Any agreement preventing a return to war would necessarily involve the National
Congress Party, representing the North, and the Sudan People’s Liberation
Movement, representing the South. But it would also involve the United States,
whose post-referendum relationship with the two parties will have enormous
influence over whether a deal gets done.
We believe that a grand bargain to lay the foundation for lasting peace between
the North and South would oblige the parties to:
· hold the Southern Sudan referendum on time and fully respect and
implement the results;
· reach a mutually satisfactory agreement concerning the territory of
Abyei, a key disputed border area;
· craft a multi-year revenue-sharing arrangement in which the oil wealth
of Abyei and key border areas could be divided equitably between the North and
South, with a small percentage going to the Arab Misseriya border populations
for development purposes;
· demarcate the uncontested 80% of the border and refer the remaining 20%
to binding international arbitration;
· create serious protections for minority groups, with consideration of
joint citizenship for certain populations, backed by significant international
consequences for attacks on southerners in the North or northerners in the
South.
The US role as the invisible third party to the agreement involves a series of
incentives offered to the regime in Khartoum to ensure agreement and
implementation of a peace deal. In exchange for action on the North-South and
Darfur peace efforts, the US would implement a clear, sequenced, and binding
path to normalization of relations.
This would involve – in order – removal of Sudan from the State Sponsors of
Terrorism list, exchange of ambassadors, lifting of unilateral sanctions, and
support for bilateral and multilateral debt relief, together with other
economic measures by international financial institutions. Conversely, the US
must be prepared to lead international efforts to impose severe consequences on
any party that plunges the country back into war.

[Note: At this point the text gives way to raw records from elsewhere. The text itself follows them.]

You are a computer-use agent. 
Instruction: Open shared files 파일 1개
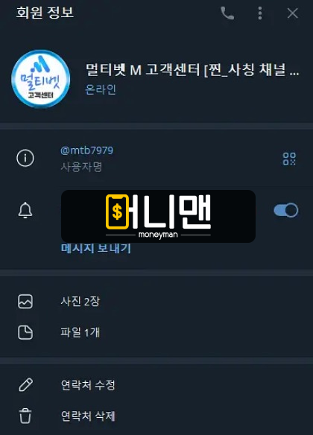click(157, 332)
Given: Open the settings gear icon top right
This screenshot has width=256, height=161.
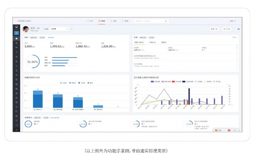Looking at the screenshot, I should (238, 29).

Peace and security in Darfur should be an essential benchmark for normalized
relations between the US and Sudan. The Obama administration should hold firm
on this through the coming rounds of negotiation, and should appoint a senior
official to help coordinate US policy on Darfur in order to ensure that peace
efforts there receive the same level of attention as the North-South efforts.
What is needed now is political will – and not only in the US – to sustain this
diplomacy. The European Union and Sudan’s neighbors – in particular Egypt,
Ethiopia, Kenya, and Uganda – will also need to play a robust role. And China’s
diplomacy in Sudan, where it has invested massively in developing the country’s
oil resources, will be a test of whether or not it intends to be a responsible
stakeholder in Africa and the wider world.
Ensuring that governments work toward peace is where you come in. Keep the
pressure on them. Support the peace process. Your voice can prevent a war. Not
guns. Not money. Just our voices.
The way to peace in Sudan is not simple, but it is achievable. There are hard
choices to be made. We can make those choices now, or we can persuade ourselves
that peace is too hard or too complex, and then look on resignedly from the
sidelines as hundreds of thousands of innocent men, women, and children
needlessly die. It’s up to us.
George Clooney is an actor and co-founder of the NGO Not On Our Watch. John
Prendergast is co-founder of the Enough Projectand co-author of The Enough
Moment: The Fight to End Human Rights Crimes in Africa.